◆ **Document excerpt**
------------

It's amazing how some people can get blinders on and not notice things like that sometimes.

Saturday, January 30, 2010

Maine Or Bust!

It was time to take off. Maine was calling us, begging us to leave brown, dreary, land-locked Idaho and come sample their snowy, ocean swept lands for a time.

It's been a rough few weeks prepping for the move but finally, Thursday morning, we gathered the last of the luggage and gave our pets, our kids, really, a last, heartfelt goodbye and left for Salt Lake City, where we would leave on a red eye for New York's JFK and then, Maine. Portland, to be more precise.

For some strange reason, as we loaded our hefty bags into the in-laws car and drove to Utah, it never really clicked that we were MOVING, not just taking a vacation. It was strange to think that such a momentous thing was happening, yet it felt more... exciting than scary. I can't help but think this is a good thing, that it means we're confident about the future and that it's right for us, not that we are making some sort of horrible mistake. We're pretty cautious folks and think things through pretty thoroughly. A lot of people are acting like we may be a bit simple or our heads are in the clouds, but the timing seems right to us.

We have someone to live in the house (HI mom and Ben!) we have no human children, we are young and energetic - what's to keep us from trying a new adventure, one that may prove to be the place of our dreams?

So we went for it. Broken arm and all, we said yes to my transfer and took off, with fifty pounds of life in black bags each (Plus a carry-on, of course!) to start a life three thousand miles away.

No car, no home, one of two jobs... We've got some days ahead that should be pretty interesting!

The first day was.... Less  heartwarming and loving farewell than we thought it would be.

We planned to spend it in Salt Lake with Lindsay's brother, sister in law, their son, her sister and her parents. We managed some of that. Her sis in law, Cami was amazing! She took the day off, took James, her son out of school, all to spend the day with us, and it was a blast! We went shopping, inadvertently spent a while at the thrilling and well designed Children's Museum without paying for the privilege, looked at wallpaper so that Sue could re-do her dining room, bought craft supplies, all with a good amount of giggling and enjoyment.

I do have to say that it was a combination of bad planning and a generally crappy city, bit some of the thrill was sapped by the long drives between the stops, often seemingly circling the entire city and driving past previous stops to get to the next destination, but overall, the first part of the day was really nice.

------------

◆ **Objectives**
A. Answer these questions using the blog post about moving to Maine:
(i) From which city did the couple catch their red-eye flight?
(ii) How much did each of them carry in black bags?
(iii) Who took the day off and took her son out of school to spend the day with them?
B. Write the next few sentences of the blog post about moving to Maine.
The data that comes next has no connection to the blog post about moving to Maine.

◆ **Source material**

------------

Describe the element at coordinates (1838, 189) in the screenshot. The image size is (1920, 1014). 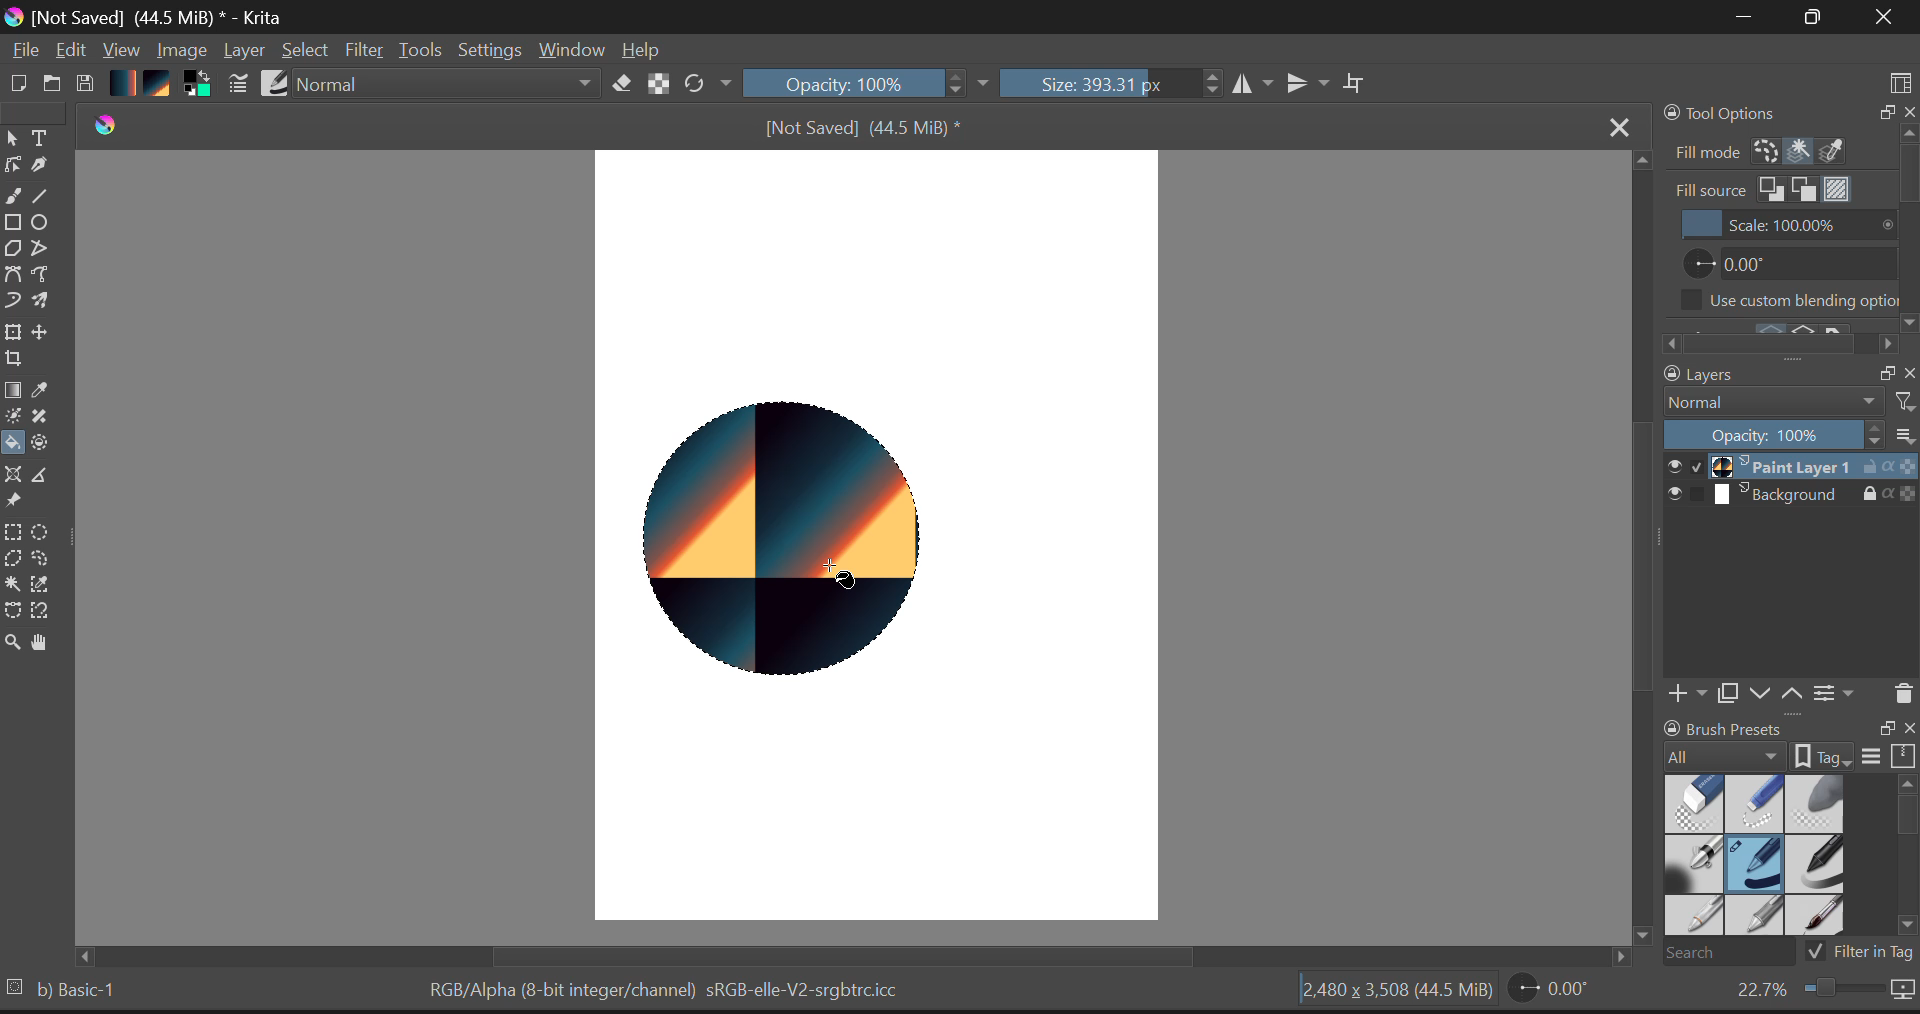
I see `Fill Source Pattern Selected` at that location.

------------

◆ **Answers by task**
A.
(i) Salt Lake City
(ii) Fifty pounds each, plus a carry-on
(iii) Cami, Lindsay's sister-in-law

B.
The dinner was delicious, though bittersweet. There were a few things that kind of annoyed me, but nothing worth noting, not here. Afterwards, Marissa and her BFF, Ron left. He had to work the next day and she declined to stay with us. So we headed over to the Barnes and Novble where I hoped to fondle a nook, my new item that I covet openly, gently poking at it in public, eyes tearing up with joy.

There was a pretty amusing moment in the book store when a wide eyed manic librarian type tried to convince me that I MUSTMUSTMUST read Percy Jackson and the Olympians, and that my son (James, who looks nothing even remotely like me) and I would adore it! She even shouted at us from across the store at one point, agreeing with a whispered conversation we were having together. Those library types have ears like bats!

Anyway, we tussled with a haunted trash bin and eventually met up with Dylan and Rich and we headed to D's house. We were a bit worried about our luggage. We could each only bring one carry on and one checked bag. The Carry-on had to be a certain size and the checked had to be under fifty pounds.  When you are bringing everything you'll need for at least 3 months in two bags, it's incredibly hard to limit yourself like that, especially when you read as much as I am wont to do.

Luckily, according to extremely unscientific method of crookedly setting a bag on the bathroom scale, each weighed in at just under the limit. Which was good cause otherwise, I was gonna have to line my pants with Hard Case Crime books and shove a couple of William Lashner novels into my underpants.

They don't really leave you a lot of room for tearful goodbyes in airports any more. In SLC, you have around a hundred feet that common folk can be before you enter the exclusive realm of the ticket holder. Rich and Dylan dropped us off and lingered as we loaded our (Barely) under fifty pound bags, then we were on our own, ready to fly to a different part of the world. Yeah, same country, but no one can tell me it's the same part of the world. I mean, their ocean starts with an "A" and no one knows what fry sauce is!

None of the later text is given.